江戸は青空
劇場公開日:1958年8月3日
解説
裏長屋の一家族を舞台にした喜劇で、原作はオール読物所載、山本周五郎の『かあちゃん』。これを久里子亭が脚色、西山正輝が第一回作品として監督した。撮影は「白蛇小町」の本多省三。出演は「女狐風呂」の林成年、中村玉緒に、沢村貞子・月田昌也、それに新人島田竜三など。
1958年製作/60分/日本
劇場公開日:1958年8月3日
ストーリー
天保年間、江戸の庶民の生活は日毎に窮迫していた。やもめのおかつは、長男の市太を頭に、おさん、次郎、三郎、七之助の四男一女をかかえ、長屋に住んでいたが、一家総がかりでセッセと金を貯め、けちんぼ一家として知られていた。
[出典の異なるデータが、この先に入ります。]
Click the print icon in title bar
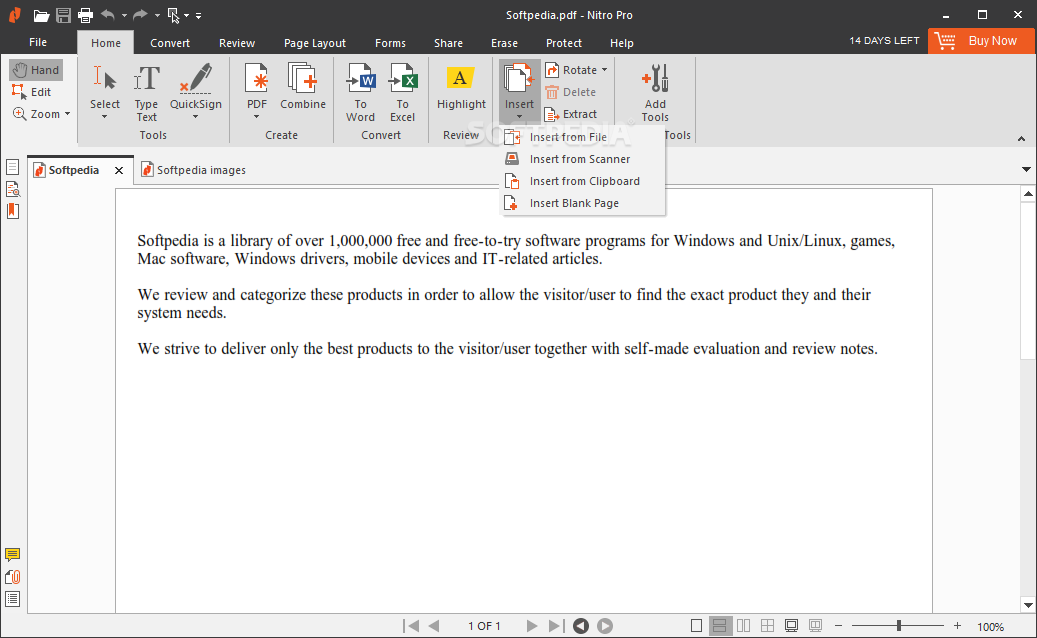The width and height of the screenshot is (1037, 638). coord(85,15)
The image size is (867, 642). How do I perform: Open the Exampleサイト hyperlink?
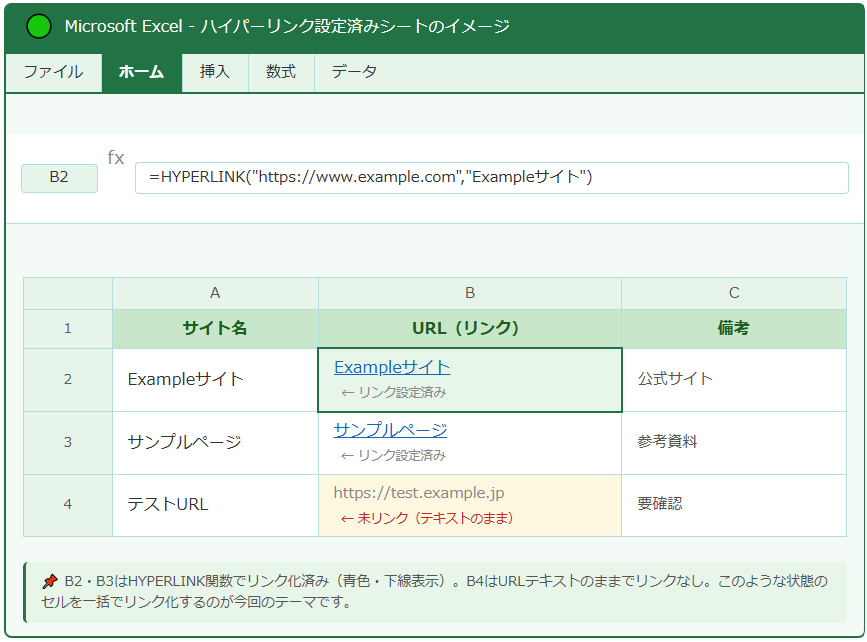coord(392,367)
居酒屋で一家の貯めこみぶりを聞いた若者、身よりのない勇吉は、夜中におかつの家にしのびこんだ。しかし、おかつ一家の倹約ぶりは、欲ばりから出たものではなかった。三年前、長男の大工の市太の同僚である源さんが、ふとした出来心から悪事を犯し、罪に服した。女房子供のある身で出牢後の生活は、さぞ困るだろうと、おかつは子供たちと相談し、日日の生活も切りつめて、源さんのために金を貯めることに精出していたのである。貧しい食事のあとで子供達が眠ってしまった後、針仕事を始めたおかつの前に、頬かぶりをした勇吉が現れて、金を出せとおどした。がたがたとふるえている彼を見て、おかつは金を貯えている由来を話し、黙って出ていこうとする彼に食事をさせ、遠い親類の息子という名目で、家族の一員として扱ってやることにした。あくる日の夕方、一家の出迎えのうちに源さんが牢から帰ってきた。夕食の膳には心づくしの料理と酒がならんでいた。金包みをさし出すおかつに、源さんと女房は身をふるわせて泣いた。ある日、勇吉の身許とどけを出すよう大家から知らせがあったが、おかつは知合いの易者にたのんで、誰にも知られぬよう巧みに計らってやった。働きに出かけることになった勇吉は、自分の弁当だけが他の子供達と違って特別なものなので、やはり自分は他人なのだと気にした。しかしそれは彼を恋するおさんの仕業だった。今はおかつの母性愛が真実なのを知った勇吉は、心のうちでそっと、“かあちゃん”とよびかけてみて、涙するのだった。